When the boy Samuel heard the voice in the night call to him, “Samuel, Samuel,” he first thought it was his mentor. Old Eli told Samuel that when you hear this again, say “Speak Lord, for your servant is listening.” The message was for Eli and for the house of Israel – a word of harsh judgment. A word of challenge. God was about to punish Eli and the nation for their misdeeds, their blaspheming, their iniquity, wickedness, sin. Samuel was learning early that loving is seldom easy. Even though it may begin with hopeful excitement and joyful expectation, it would require something of him too.

The disciples were walking through the grainfield. We’re not told if they casually and unintentionally brushed the heads of wheat that day, grabbing a snack to curb the hunger of the moment. But it was the Sabbath. Pharisees looked on and immediately saw a violation of the age-old law.

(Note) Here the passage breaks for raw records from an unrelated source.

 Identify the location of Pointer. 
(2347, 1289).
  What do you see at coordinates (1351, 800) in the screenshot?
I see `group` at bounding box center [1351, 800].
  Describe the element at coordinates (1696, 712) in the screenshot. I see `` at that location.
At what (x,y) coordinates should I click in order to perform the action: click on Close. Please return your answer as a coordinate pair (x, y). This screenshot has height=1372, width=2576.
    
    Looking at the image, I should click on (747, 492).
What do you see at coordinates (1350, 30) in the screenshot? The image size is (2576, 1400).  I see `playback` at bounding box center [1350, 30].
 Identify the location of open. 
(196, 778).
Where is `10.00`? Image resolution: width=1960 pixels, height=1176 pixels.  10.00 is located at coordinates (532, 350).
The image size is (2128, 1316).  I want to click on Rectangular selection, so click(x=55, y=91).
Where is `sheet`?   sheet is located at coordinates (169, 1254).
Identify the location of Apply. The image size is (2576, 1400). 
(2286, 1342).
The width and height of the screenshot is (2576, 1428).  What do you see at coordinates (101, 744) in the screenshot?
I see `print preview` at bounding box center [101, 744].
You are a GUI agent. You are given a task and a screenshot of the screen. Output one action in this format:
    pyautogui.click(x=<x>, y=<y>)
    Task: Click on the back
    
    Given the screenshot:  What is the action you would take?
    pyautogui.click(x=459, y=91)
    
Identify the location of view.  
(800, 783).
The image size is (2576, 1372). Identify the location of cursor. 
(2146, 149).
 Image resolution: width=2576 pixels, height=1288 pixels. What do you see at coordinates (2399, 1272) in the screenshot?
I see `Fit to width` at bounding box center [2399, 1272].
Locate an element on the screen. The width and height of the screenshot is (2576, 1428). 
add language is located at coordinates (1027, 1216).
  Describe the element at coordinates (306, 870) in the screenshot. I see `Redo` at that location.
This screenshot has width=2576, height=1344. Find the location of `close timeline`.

We often find it easy to criticize the Pharisees. We blame them for their legalism and nitpicking the letter of the Law. But maybe we shouldn’t judge them just yet. It’s early in the Gospel of Mark. The Pharisees loved God. They had learned through years of study and service – sacrifice, that the way to love the Lord our God was to do as God commands. The law as it was revealed and delivered was complicated and extensive. Ten Commandments only hit the highlights. What about the Sabbath? To rest from work is a commandment. It includes instruction about the what and when to be sure but more importantly, like every rule, behind it is a good reason why. We are commanded to rest because we need it. But it's more than that. It’s also family time, a time to restore relationships, and do that which revives both body and soul. These days stores are open 24/7, hockey tournaments are strategically scheduled on Sundays, mobile phones dinging and danging at all hours of the day and night, and most weeks are packed full of trying to do it all. Sabbath convenience for us means work for someone else. The jury is still out. There’s a cost we haven’t yet counted. Pharisees loved God and they showed it by doing what God commanded.

Jesus was not about redefining the Law. He came not to abolish but to fulfill.

Jesus was not about redefining the Law. He came not to abolish but to fulfill. But he did bring a needed emphasis to the why. He upheld the importance of the spirit of the Law not just its letter. A re-focus on the why of a commitment may mean adjustment, change, reorientation, and almost always, sacrifice.

“Al, I love you.” Mary was there to the very end. Her words were perhaps the last Al heard before his eyes closed for the final time. They were far from empty. In them was the why of the commitments by which they both lived their lives. The commitments we make to love God, the commitments we make to love one another require sacrifice. They require adaptation, change, and giving. The commitments are not about us, they are almost always about the other and the greatest mystery may be, that we are the better for them. “Speak Lord, for your servant is listening.”